Dearel:  Okay, mom.  Coffee break over.  Let's talk about what it was like in 1935, the year you married at the tender age of 13.

Mom:  Well, first of all, now that you're a grown man I tell you things that I would never have told you when you were all children.  As I look back on those years, I now think there was something broken inside your dad.  There were places in his heart that no one could ever touch.  Did the emotional damage come from his losing his mother at the tender age of 4?  Or maybe it was Papa's poor parenting....a lack of discipline as he was growing up. Or maybe both.  But your Dad was an inherently lazy and unambitious man.  If he could escape hard work he'd find any way to do it.  And your dad was a strange kind of bully...never around other men...he bullied his wife and he bullied his children.  During the 22 years of marriage I was always a bit ashamed that the other menfolk knew Loda was a coward...and that he was lazy....and it hurt.  But, I need not tell saw it for yourself.  I was loyal and loving and spent our entire marriage years, just waiting for your father to grow up.  And, as hopeful as I was for that growing up, I was equally hopeful that my love could bridge that gap that always kept your dad a bit separate from everyone who loved him, hoping to receive love in kind.

Dearel:  In 1935, in the middle of the Great Depression, I suppose your life choices were pretty limited.

Mom:  They were.  But don't get me wrong.  Once I had made my life choices I was bound and determined to live as well with them as I could.  It was not always easy.  Being poor was bad but it was not seeing any possibility of any rainbows over the near horizon that was equally hard.  When I had Carl Leon, that first infant son, the hope revived, then died again with the sorrow of infant death.
Vergil came the next year, my first year in dual role of wife and mother.  Then, when your dad went off and worked for the WPA, I had high hopes that the work and living around other men would mature him.  It did not.  And for several years both our marriage and my womb was barren..maybe from an inner fear that bringing children into our world was not a good idea.  The year Marcie was born was the year of the "great New Mexico trek"....a few weeks of unemployment by your dad, and over employment for me and my two jobs.

So we came back to Oklahoma, tails tucked between our legs.  But finally your dad got that job at Tinker Field, Raymond and your Dad and other men from Prague commuting into Oklahoma City to work for McDonnell Douglas.  Then you came along.  We had moved into town by that time and I was beginning to delight in playing "urban housewife".  Johnny Mike came along a year and later and things seemed fine....except for Vergil's rebelliousness...the first sign that anger and resentment can pass from father to son.

Then your father came home one afternoon from work, announced that he was quitting his job at Tinker Field and we were moving to California...breaking or collective hearts in the process.  Remembering New Mexico, I begged him not to take us out there.  Oklahoma was the only home I'd known and family was there.

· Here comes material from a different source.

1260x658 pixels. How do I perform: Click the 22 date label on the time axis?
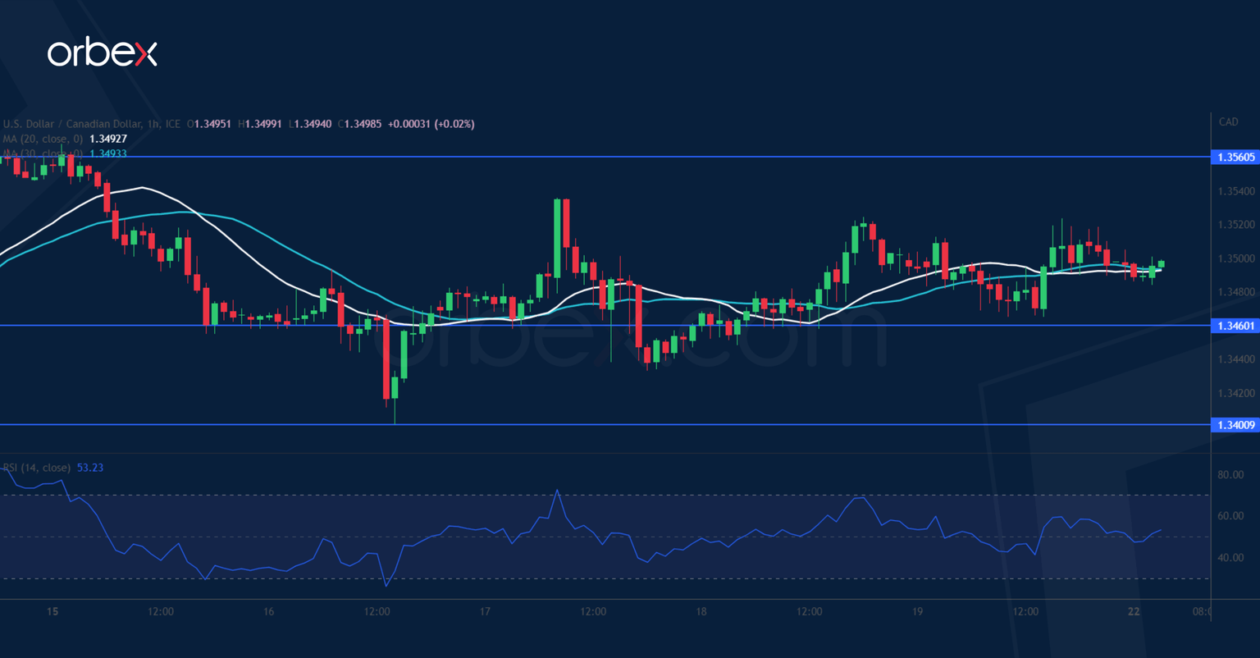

Dearel:  This synchs with my earliest memories, Mom.  We kids rode in the back of that pickup truck as well all followed old Route 66 to "the land of milk and honey".

Mom:  And of course it wasn't "milk and honey".  We first landed in Stratford, occupied a field worker's shack, and chopped cotton to pay for our first meals in California.  As Vergil and I worked the fields your dad stayed back in the shack and whittled the day away.  Later we would move down to Selma and work the peaches and grapes.  And every day I missed home and family.

Dearel:  Yes, I remember.  We first occupied one of Katie Syperd's cabins, then moved to Jack Hupp's old apartments on West Front Street, then finally, when Dad got a job at Producers Cotton Oil Gin in Fresno we moved to that small house across from Jefferson School.

Mom:  And if you remember that was the year that Papa died and your Granny left Oklahoma, joining us in Selma.  And it was the next year when Mama and I opened Tommy's Cafe, our first opportunity to evolve from "housewife" to a dream far bigger.

Dearel:  Why don't we stop here, Mom.  You might need another Pall Mall break before going on.